Никаких драм. Ни рыбы по утрам. Ни мужского носка под подушкой. Ни «а ты что опять в этом ходишь, Оленька?». Только тишина. И стук собственных каблуков по чистому полу.
Ольга работала, обедала в одиночестве и постепенно — с изумлением — понимала, что не умирает от одиночества. Наоборот. Прямо расцветает. Пока у кого-то цветёт аллергия, у неё — самооценка.
Папа звонил каждый день: — Ну как ты там, моя солнышко? — Отлично. Даже кота не завела. Представляешь?
— Вот это выдержка. А то один хвост убрал, новый заведёшь — и опять по голове тапком. Подумай.
И Ольга думала. Но уже не про Андрея.
Но вечером в пятницу всё покатилось. Сначала потекла труба — классика жанра. Потом отключили свет. И, как в фильмах, — в дверь позвонили.
Ольга, в халате и с мокрыми волосами, открыла, и замерла.
На пороге стояла Нина Петровна. В пальто. С чемоданом. С тем самым. Тот самый — фиолетовый, с драной ручкой и «ароматом прошлого».
— Привет, Оленька. — Что?!
— Мне надо где-то пожить пару дней. Андрей уехал в командировку, а в моей квартире… Ну, трубы, соседи, кошмар. Да я ж не насовсем.
Ольга молчала. Держалась за косяк, чтобы не врезать этим же косяком по лбу дорогой гостье.
— Я сейчас вызову такси. Отвезёт вас обратно, — спокойно сказала она.
— Ты что, Оль? Я ж тебе не чужая. Ты мне как дочка. Да и… — она покосилась на щель в двери, — я же была хозяйкой тут, почти родная обстановка. Вещи мои ещё помнят полку.

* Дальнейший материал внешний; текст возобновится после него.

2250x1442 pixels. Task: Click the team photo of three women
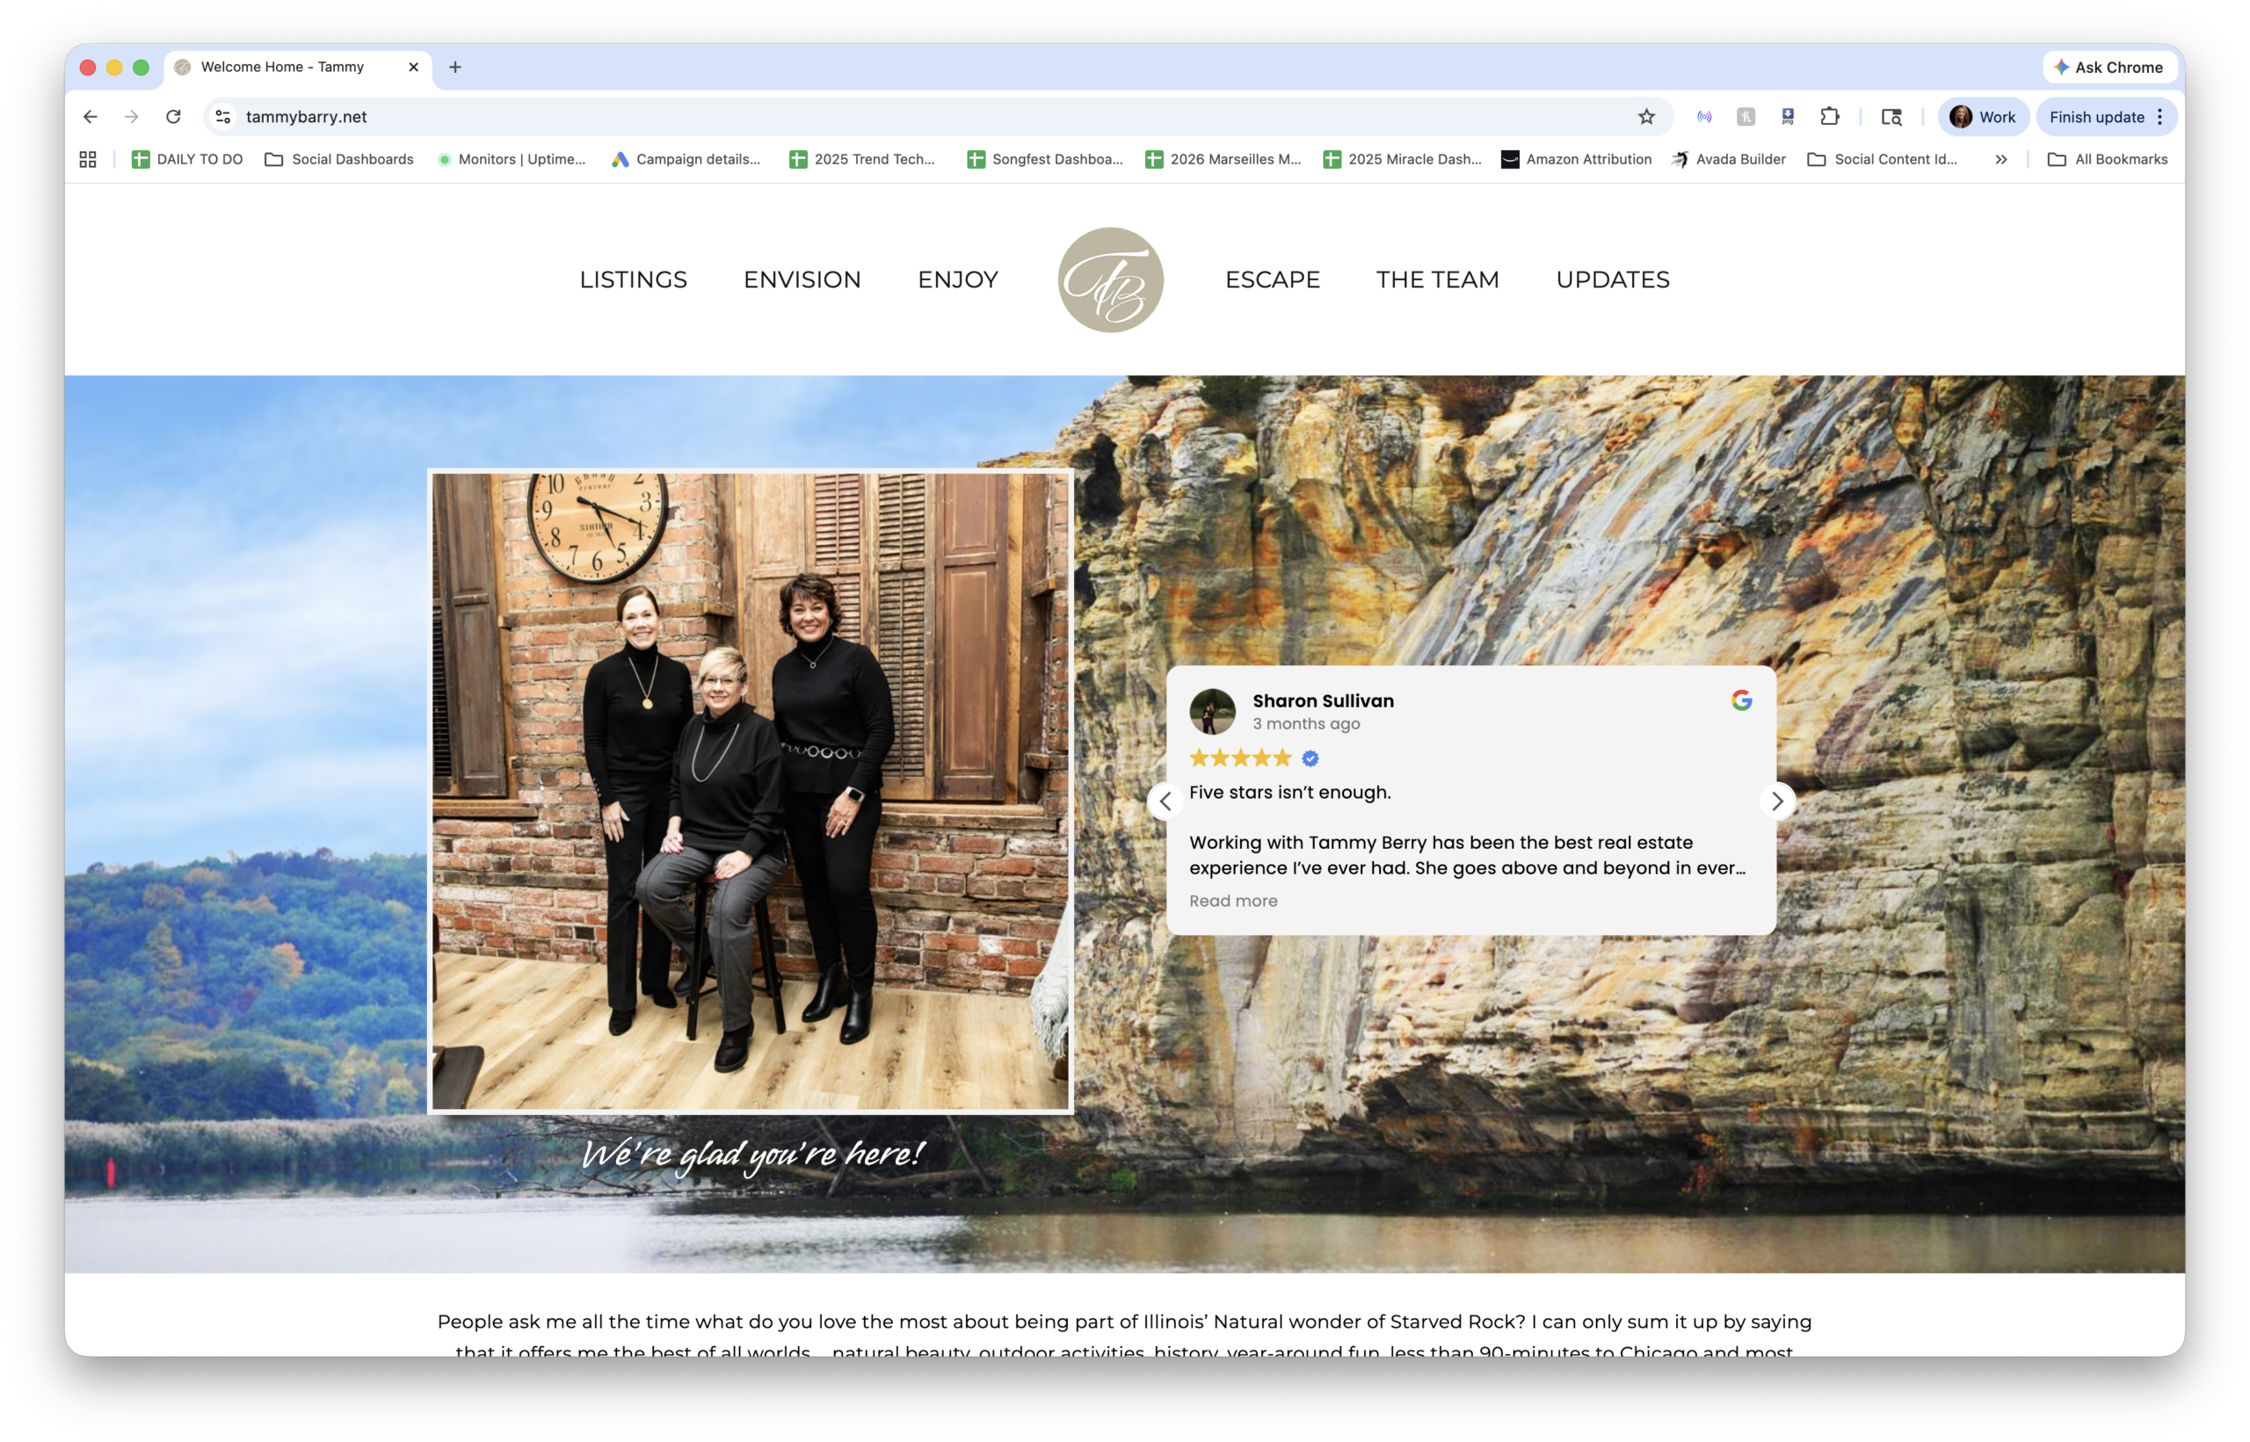(x=750, y=791)
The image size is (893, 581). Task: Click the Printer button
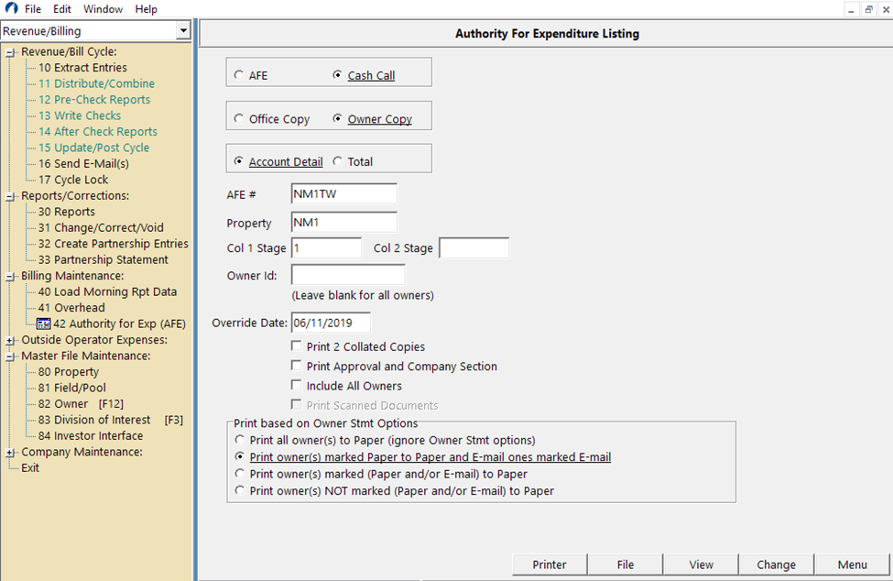pos(549,564)
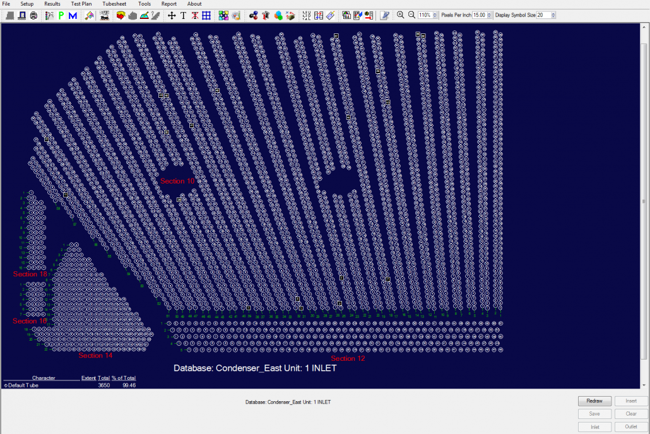Open the Test Plan menu
This screenshot has width=650, height=434.
(x=81, y=4)
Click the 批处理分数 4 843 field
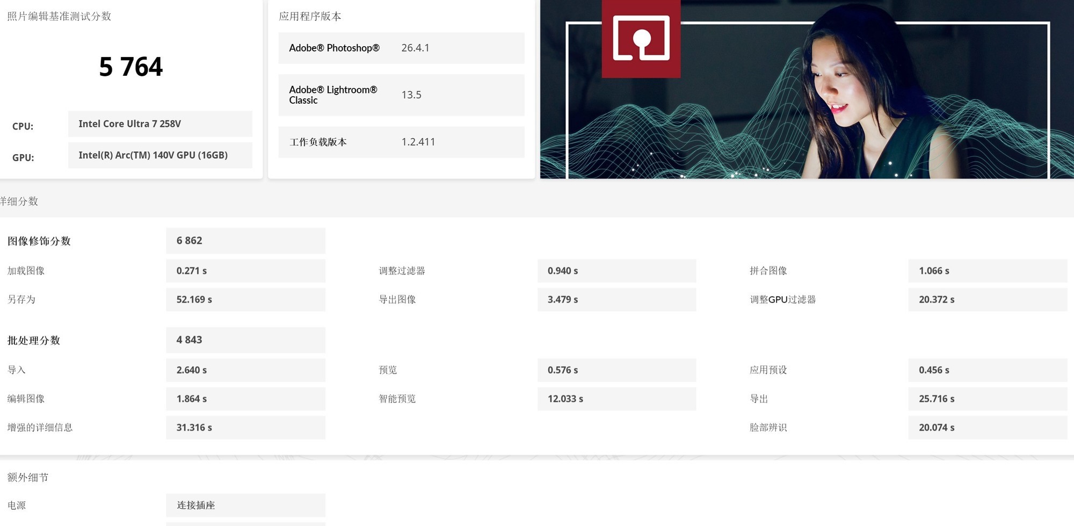Viewport: 1074px width, 526px height. [245, 340]
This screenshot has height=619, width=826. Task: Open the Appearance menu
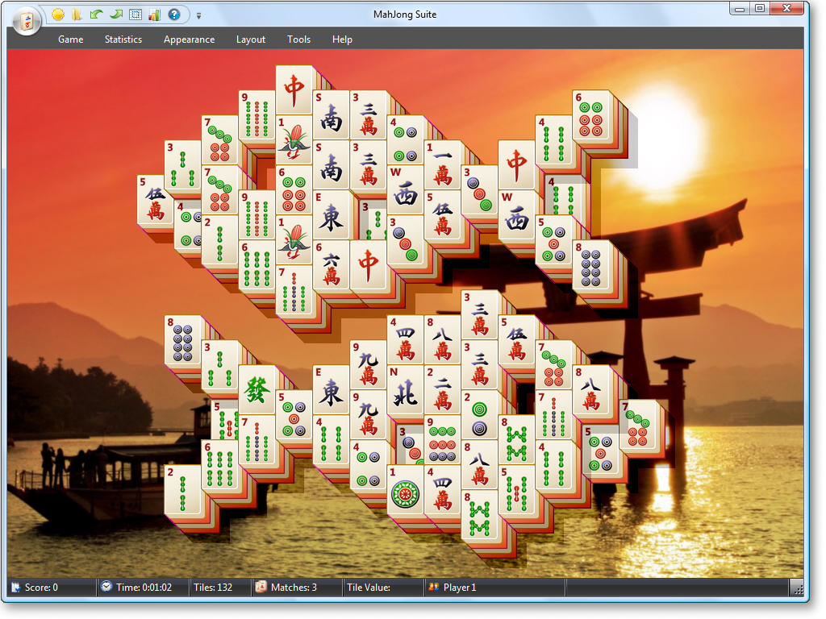pos(189,39)
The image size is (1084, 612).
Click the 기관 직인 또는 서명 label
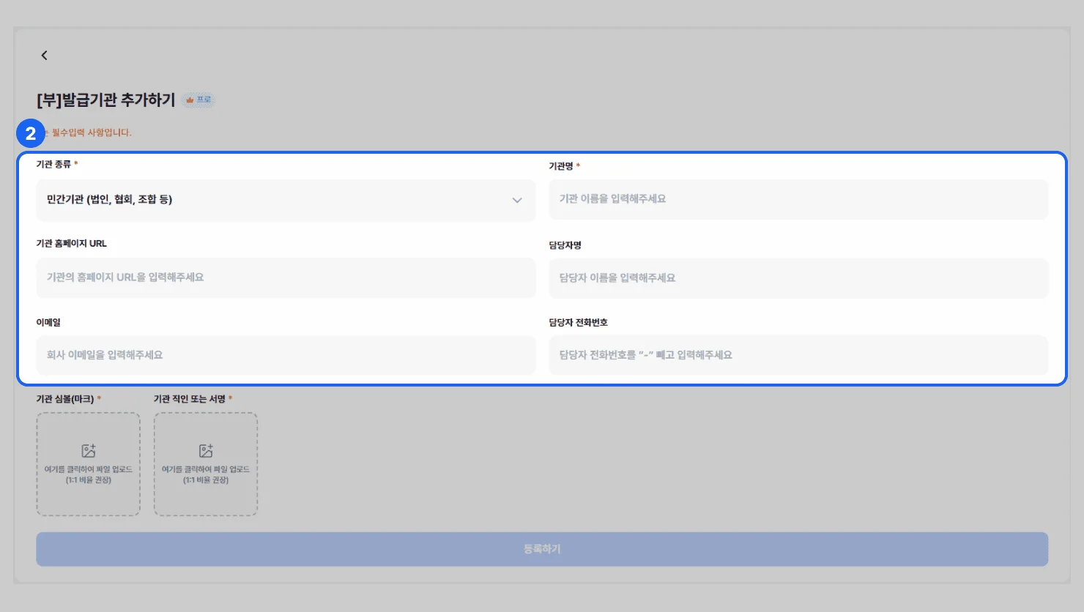189,399
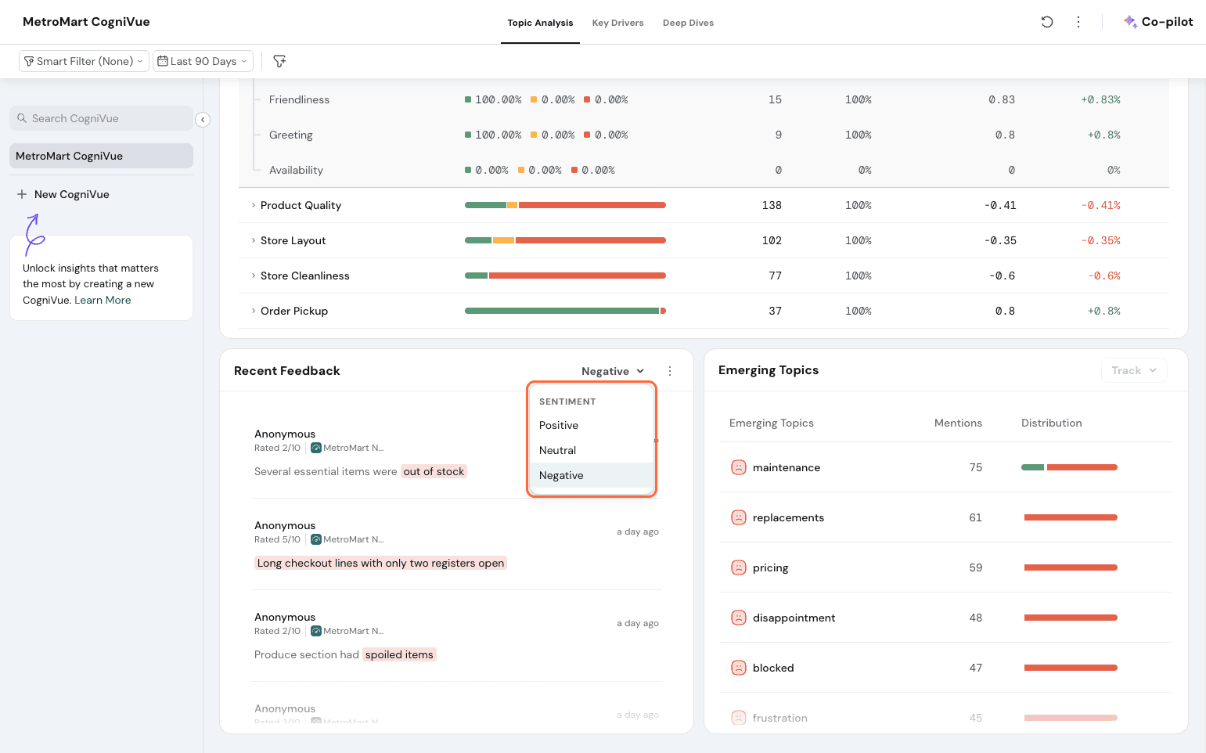Viewport: 1206px width, 753px height.
Task: Open the Learn More link
Action: [103, 300]
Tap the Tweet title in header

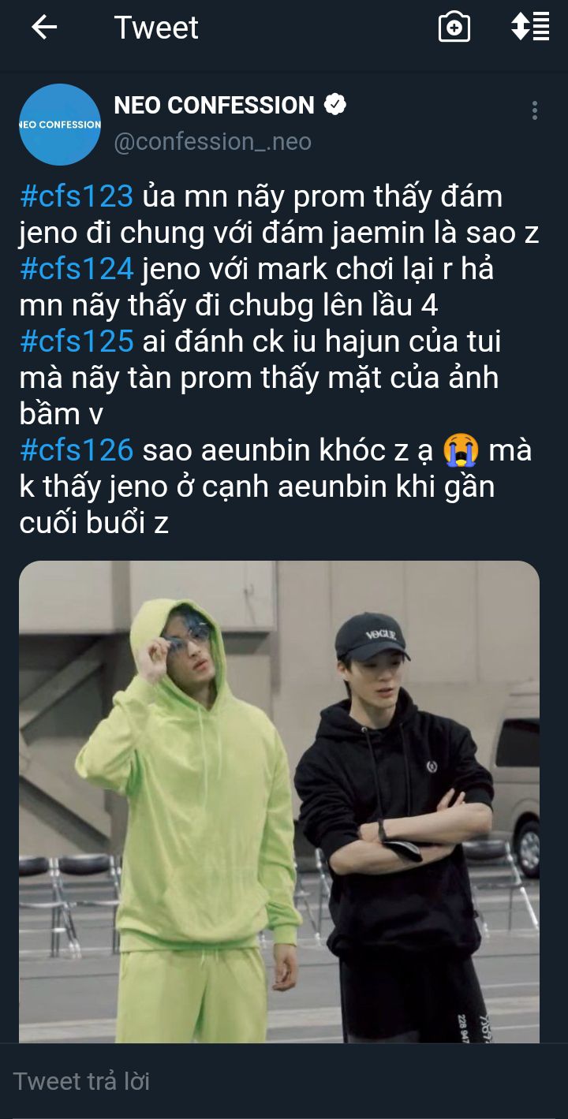pos(156,28)
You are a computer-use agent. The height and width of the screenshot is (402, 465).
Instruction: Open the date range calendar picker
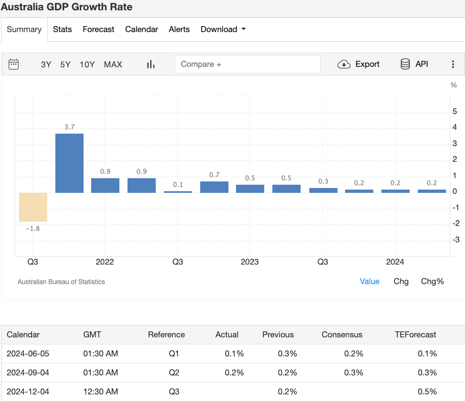[x=13, y=64]
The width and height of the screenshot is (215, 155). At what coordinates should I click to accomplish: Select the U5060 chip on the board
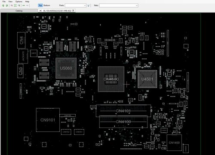pyautogui.click(x=66, y=68)
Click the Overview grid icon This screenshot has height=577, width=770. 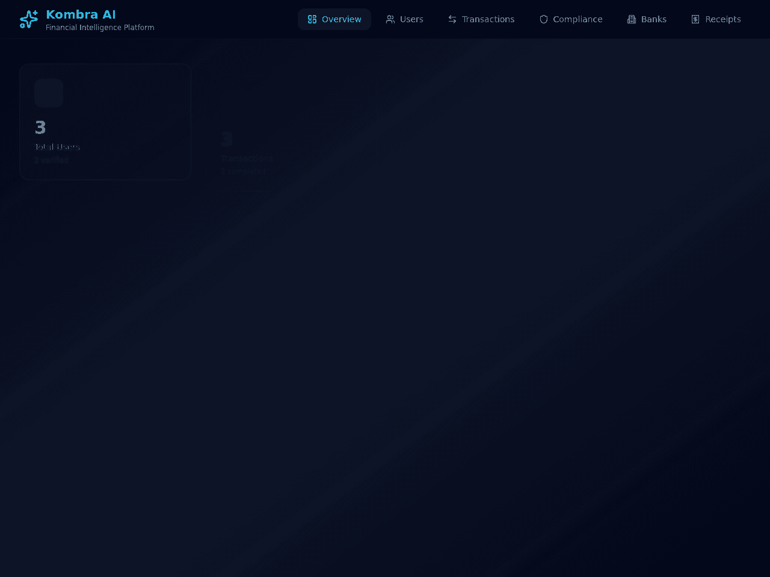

— Знаете, что ещё помнит полка? Как вы выкинули мой чай и сложили туда свои таблетки. Не хочу повторений.
— Ты злая стала, Оль. И неблагодарная. Я же столько для вас делала.
— Вы для себя делали. Себе телевизор. Себе удобства. Себе — сына под бок. А мне — осталась только раковина и кран, в который вы сливали свою селёдку.
— Ах так… — Нина Петровна замерла. — Значит, выгоняешь меня?
— Я не выгоняю. Я не пускаю. Это разные вещи. Потому что дверь — моя. Квартира — моя. И имя на табличке — тоже моё. Не ваше. Не вашего сына. Моё.
Она уже собиралась закрыть дверь, когда услышала:
— А Андрей приедет. Он сказал, что у него ключ остался. Вот и увидим, чья квартира.
Щелчок в мозгу. Треск. Лопнуло что-то очень старое. И больше не болит.
На следующий день Андрей появился. Вечером. С букетом. Хризантемы. Белые. Твою же… ещё и как на поминки.
— Привет. Ты чего маму не пустила?
— Потому что она здесь не живёт.
— Ну она же на пару дней. А ты… с ключами, кстати, молодец. Я как раз хотел спросить.
— Ты действительно хочешь об этом говорить?
Он замер. Уловил нотку в голосе. Ту самую. Которая говорила: будет громко.
— Ну… — он замялся. — Может, ты всё ещё обижена. Я понимаю. Но я бы хотел попробовать ещё раз. Без мамы. Без давления. Ты и я.
— Ты и я? — она откинулась на спинку стула. — Андрей, ты не понимаешь самого главного.
— Что не мама всё испортила. Ты. Ты не встал на мою сторону. Ты не защитил. Ты сделал из меня врага в собственном доме. А потом ушёл. И теперь пришёл — с ключом, как в отель. А я не ресепшен. И не тапки выдаю.
— А я тебя. Очень. Но теперь — нет. И это такая свобода… Ты даже представить себе не можешь.
Он стоял молча. А потом сказал:
— Я оставлю ключ. Всё-таки ты права.
— Я всегда была права. Просто раньше молчала.
Он положил ключ на стол. Повернулся. И ушёл.
Через три дня Ольга поменяла замки. Вывесила на дверь табличку: «Квартира Ольги С. Просьба без приглашения не входить. Даже если вы считаете, что имеете право.»
Потом пошла в магазин, купила себе маленький тортик и бутылку сухого вина. Села у телевизора. Посмотрела комедию. Засмеялась.
И впервые за долгое время — спала спокойно. Потому что знала: дверь больше никто не откроет без стука. И в шкафу снова лежит её чай.